I really enjoyed watching the Derby, (and if you're going to see it, at a friends' lovely home and on a big screen tv is the way to see it, I say!) and I'm so glad Street Sense won.  It was Jockey Calvin Borel's first Derby, and if you watched coverage that kept the camera on him from the win all the way through his ride to the winner's circle, you would have seen that he had tears streaming down his face, was crying and laughing at the same time, and hugging and shaking hands and giving high-fives the whole way to the winner's circle.  It was very touching.

I had made a peach crumble for dessert, and I think there was about a tablespoon left at the end of the evening.  It was a new recipe, so I'm glad it went over well.

All in all, it has been a good weekend for us, but my heart goes out to the residents of Greensburg, Kansas.  I'll return later to make a few more posts.

 

Wednesday, May 2, 2007

In Honor Of Amazing Moms....

If you aren't already clicking daily to fund free mammograms for needy women, then at least please be sure to do so every day for the entire month of May.  During May The Breast Cancer Site will match the value of your click every day.  Click on the graphic below to go to the site and then just click the button.  Bookmark the site and return every day this month.

Thank you!

Tuesday, May 1, 2007

"Learn Something New", Day 1

MAY 1

I'm so sorry I'm just now getting around to making this entry (I know everyone was worried!). Today has been very busy for me; Tuesday's usually are.

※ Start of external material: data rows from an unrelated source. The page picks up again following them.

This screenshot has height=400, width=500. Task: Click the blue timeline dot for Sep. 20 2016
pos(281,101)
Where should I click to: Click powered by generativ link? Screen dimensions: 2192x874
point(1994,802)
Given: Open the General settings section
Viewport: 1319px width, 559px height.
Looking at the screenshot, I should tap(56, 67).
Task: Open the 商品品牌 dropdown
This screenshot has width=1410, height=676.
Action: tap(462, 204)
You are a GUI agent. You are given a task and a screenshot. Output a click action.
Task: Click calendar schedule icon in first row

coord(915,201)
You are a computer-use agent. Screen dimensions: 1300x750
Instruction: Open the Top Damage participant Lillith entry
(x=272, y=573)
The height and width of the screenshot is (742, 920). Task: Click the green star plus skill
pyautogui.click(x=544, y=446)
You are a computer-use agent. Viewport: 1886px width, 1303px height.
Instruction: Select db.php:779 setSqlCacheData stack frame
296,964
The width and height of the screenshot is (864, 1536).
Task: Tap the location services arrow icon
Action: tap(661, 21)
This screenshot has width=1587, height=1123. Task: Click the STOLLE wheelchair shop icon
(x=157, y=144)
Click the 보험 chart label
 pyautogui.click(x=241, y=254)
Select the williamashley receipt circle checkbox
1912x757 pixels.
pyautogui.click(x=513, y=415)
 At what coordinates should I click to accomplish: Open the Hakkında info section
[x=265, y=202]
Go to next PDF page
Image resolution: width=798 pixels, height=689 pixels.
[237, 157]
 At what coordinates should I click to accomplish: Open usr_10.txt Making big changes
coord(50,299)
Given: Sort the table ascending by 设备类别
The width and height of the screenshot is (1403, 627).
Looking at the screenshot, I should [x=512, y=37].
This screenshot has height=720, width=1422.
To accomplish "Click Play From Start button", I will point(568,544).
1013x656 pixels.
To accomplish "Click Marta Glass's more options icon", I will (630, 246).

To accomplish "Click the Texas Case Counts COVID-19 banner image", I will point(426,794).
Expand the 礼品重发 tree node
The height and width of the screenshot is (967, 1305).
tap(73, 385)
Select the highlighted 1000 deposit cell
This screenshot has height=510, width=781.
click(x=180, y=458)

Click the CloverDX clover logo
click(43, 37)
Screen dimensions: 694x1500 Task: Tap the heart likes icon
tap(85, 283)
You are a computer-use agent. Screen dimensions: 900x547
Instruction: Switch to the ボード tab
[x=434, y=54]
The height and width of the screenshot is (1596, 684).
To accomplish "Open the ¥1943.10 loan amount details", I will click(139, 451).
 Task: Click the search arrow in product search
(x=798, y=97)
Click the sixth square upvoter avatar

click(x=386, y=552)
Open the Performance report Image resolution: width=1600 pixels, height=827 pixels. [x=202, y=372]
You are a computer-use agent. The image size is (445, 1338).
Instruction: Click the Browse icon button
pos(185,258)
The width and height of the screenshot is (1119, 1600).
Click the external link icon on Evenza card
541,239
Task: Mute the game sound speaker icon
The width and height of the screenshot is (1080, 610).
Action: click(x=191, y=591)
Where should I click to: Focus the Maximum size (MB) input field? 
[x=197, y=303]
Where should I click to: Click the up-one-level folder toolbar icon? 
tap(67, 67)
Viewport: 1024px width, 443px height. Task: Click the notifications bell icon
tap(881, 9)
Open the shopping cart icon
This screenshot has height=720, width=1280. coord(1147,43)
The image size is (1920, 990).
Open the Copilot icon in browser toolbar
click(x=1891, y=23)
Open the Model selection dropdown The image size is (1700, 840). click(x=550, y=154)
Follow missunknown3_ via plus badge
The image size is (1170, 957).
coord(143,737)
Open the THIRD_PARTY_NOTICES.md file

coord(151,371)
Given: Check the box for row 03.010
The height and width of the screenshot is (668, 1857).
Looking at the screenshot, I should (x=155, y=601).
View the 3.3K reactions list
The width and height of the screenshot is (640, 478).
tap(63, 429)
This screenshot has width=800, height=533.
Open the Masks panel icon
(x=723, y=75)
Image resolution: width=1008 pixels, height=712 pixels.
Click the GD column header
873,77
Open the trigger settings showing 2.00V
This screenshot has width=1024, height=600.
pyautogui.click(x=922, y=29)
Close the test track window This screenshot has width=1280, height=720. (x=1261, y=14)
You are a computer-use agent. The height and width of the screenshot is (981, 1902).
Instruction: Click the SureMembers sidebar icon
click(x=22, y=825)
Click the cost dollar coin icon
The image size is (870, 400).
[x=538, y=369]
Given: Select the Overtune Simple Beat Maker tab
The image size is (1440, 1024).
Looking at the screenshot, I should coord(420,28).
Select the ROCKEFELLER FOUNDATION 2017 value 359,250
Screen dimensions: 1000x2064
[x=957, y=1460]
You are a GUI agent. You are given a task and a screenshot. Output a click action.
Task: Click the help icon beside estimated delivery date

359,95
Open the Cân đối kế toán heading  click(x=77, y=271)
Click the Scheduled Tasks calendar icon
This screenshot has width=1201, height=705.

Okay. So.  What I decided to learn today is nothing exciting, but it is something I've been meaning to do for a long time now.  I downloaded an RSS feedreader and set up my alerts.  Joe recently did an entry on RSS feeds, so I decided it was a good time to learn.  And we all know that Journals Alerts go down periodically.  It's something I've meant to do for a while now.

And so I did.                  

I still have some journals to get set up, because GOOD GRIEF!! do you know how many journals I had on alert??

Anyway, I learned something new, and now I have to come up with something to learn tomorrow.  Don't worry.  At least a few of my "somethings" will be a little more interesting than this one.